The compressor wouldn't run all the time and according to ssjwizard many of them have large enough compressors. I need a 1/4 HP-1/2 HP from my understanding.

I don't see how a 600 watt (.75hp) freezer could not keep up. I can hunt for a 1000 watt one but that seems ridiculously overkill


----------



## Mega Man

because they are not designed for it.

can you use it, absolutely

but one day it will fail prematurely as it has extended run times/long run times/and will not stay off long enough to "rest"

the problem is usually not as much the size of a compressor, but the way it rejects heat, most ( commercial equip being the exception ) equip passively cools itself.

even using an ac is an EXTREMELY poor idea.

that said. your idea about the water is the best i have heard but personally i believe in k.i.s.s. ( keep it simple stupid ) and right tool for the right job.

i would recommend chiller.


----------



## HOPELESSLYFAITH

Quote:


> Originally Posted by *Mega Man*
> 
> because they are not designed for it.
> 
> can you use it, absolutely
> 
> but one day it will fail prematurely as it has extended run times/long run times/and will not stay off long enough to "rest"
> 
> the problem is usually not as much the size of a compressor, but the way it rejects heat, most ( commercial equip being the exception ) equip passively cools itself.
> 
> even using an ac is an EXTREMELY poor idea.
> 
> that said. your idea about the water is the best i have heard but personally i believe in k.i.s.s. ( keep it simple stupid ) and right tool for the right job.
> 
> i would recommend chiller.


a chiller box will be less efficient and a lot hard to make though right...Like I can just drop the PC in the freezer right and it'll be fine? Or is there more too it? Thats what i don't understand.
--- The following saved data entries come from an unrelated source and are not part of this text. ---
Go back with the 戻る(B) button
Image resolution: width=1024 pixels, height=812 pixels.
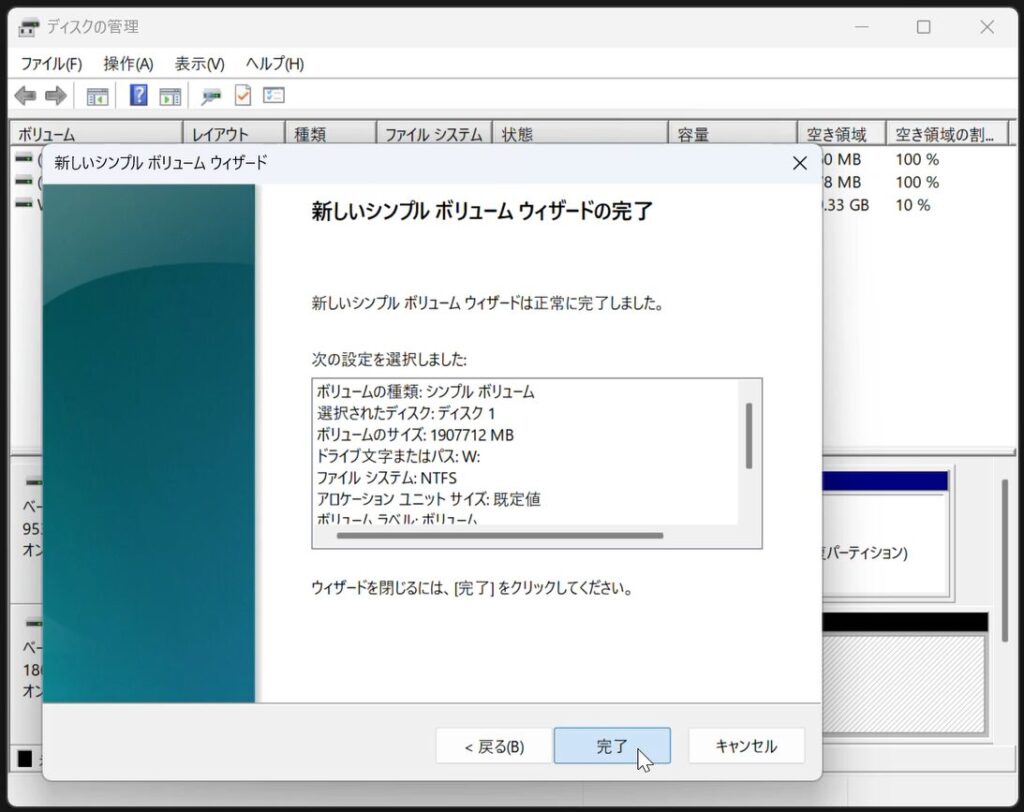493,746
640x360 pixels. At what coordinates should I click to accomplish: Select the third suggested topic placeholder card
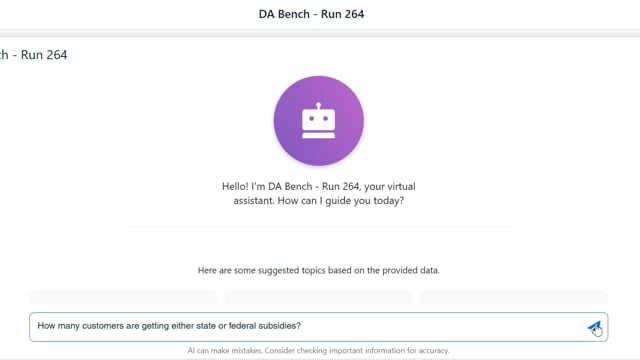click(514, 298)
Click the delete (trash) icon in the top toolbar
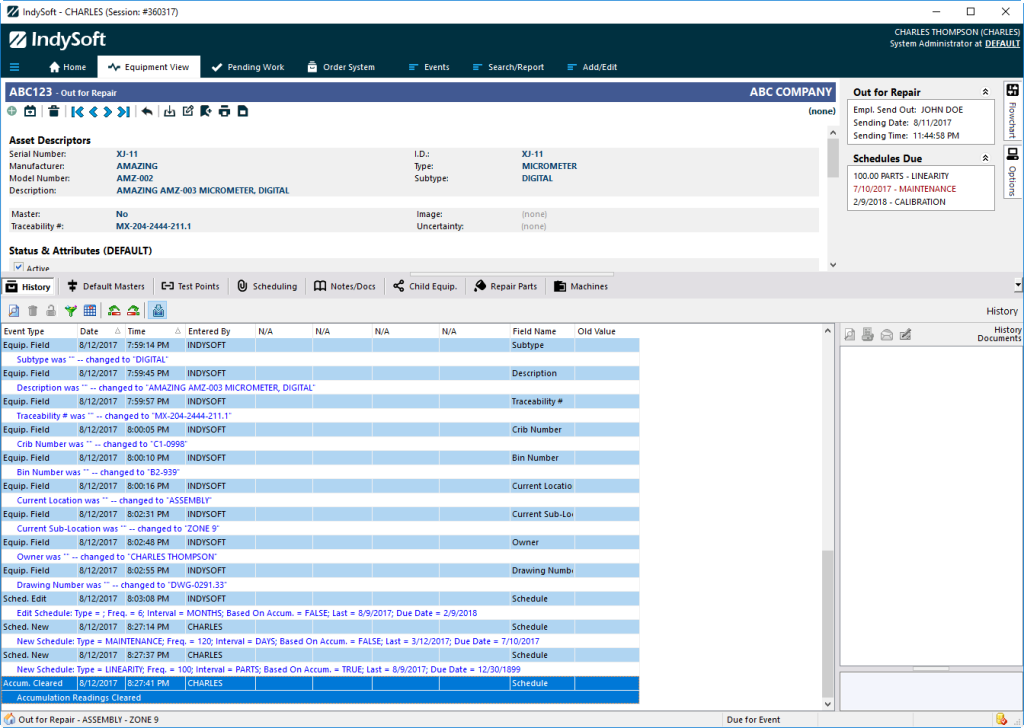The height and width of the screenshot is (728, 1024). (54, 111)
If i throw a fan on the compressor and keep it cool that helps right? Also what do you mean rejects heat. Seems like you might be trying to say two different things like how it cools itself or how the heat leaves the freezer...


----------



## billbartuska

Freezers and refrigerators don't have fans on their condensers nor on their evaporators, they cool passively, while window AC units have actively cooled (fan cooled) condensers and evaporators.That's because window AC units remove a lot more heat. Also, their refrigeration liquid temperature control circuits are completely different.
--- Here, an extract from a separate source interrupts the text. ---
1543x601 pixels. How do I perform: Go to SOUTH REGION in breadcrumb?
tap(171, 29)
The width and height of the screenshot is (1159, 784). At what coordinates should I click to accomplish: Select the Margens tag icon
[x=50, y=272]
Are you are aware that in the USA you can not buy refrigerant unless you are a certified refrigeration technician?


----------



## HOPELESSLYFAITH

Quote:


> Originally Posted by *billbartuska*
> 
> Freezers and refrigerators don't have fans on their condensers nor on their evaporators, they cool passively, while window AC units have actively cooled (fan cooled) condensers and evaporators.That's because window AC units remove a lot more heat. Also, their refrigeration liquid temperature control circuits are completely different.
> 
> Are you are aware that in the USA you can not buy refrigerant unless you are a certified refrigeration technician?


that's irrelevant in my case. I don't want to build one.

Doesn't sound like it would be too hard to mod to put a fan on it....that's pretty simple vs welding and custom building this.


----------



## billbartuska

Quote:


> Originally Posted by *HOPELESSLYFAITH*
> 
> Quote:
> 
> 
> 
> Originally Posted by *billbartuska*
> 
> Freezers and refrigerators don't have fans on their condensers nor on their evaporators, they cool passively, while window AC units have actively cooled (fan cooled) condensers and evaporators.That's because window AC units remove a lot more heat. Also, their refrigeration liquid temperature control circuits are completely different.
> 
> Are you are aware that in the USA you can not buy refrigerant unless you are a certified refrigeration technician?
> 
> 
> 
> that's irrelevant in my case. I don't want to build one.
> 
> Doesn't sound like it would be too hard to mod to put a fan on it....that's pretty simple vs welding and custom building this.
Click to expand...

Putting fans on the condensers and evaporators on a freezer will have little to no effect on it's cooling capacity. It's the equivalent of removing the heat sink and fan from you CPU and just putting a fan blowing on it instead. So long as the fan is running and there is no heat load (ie the computer is turned off) the CPU will be nice and cool, but as soon as you turn on the computer - blamo!, same with refrigerator/freezer, when you put a heat load on it it won't have the capacity to continuously remove that heat load. Refrigerators/freezers are designed to only remove the heat gained through the insulation.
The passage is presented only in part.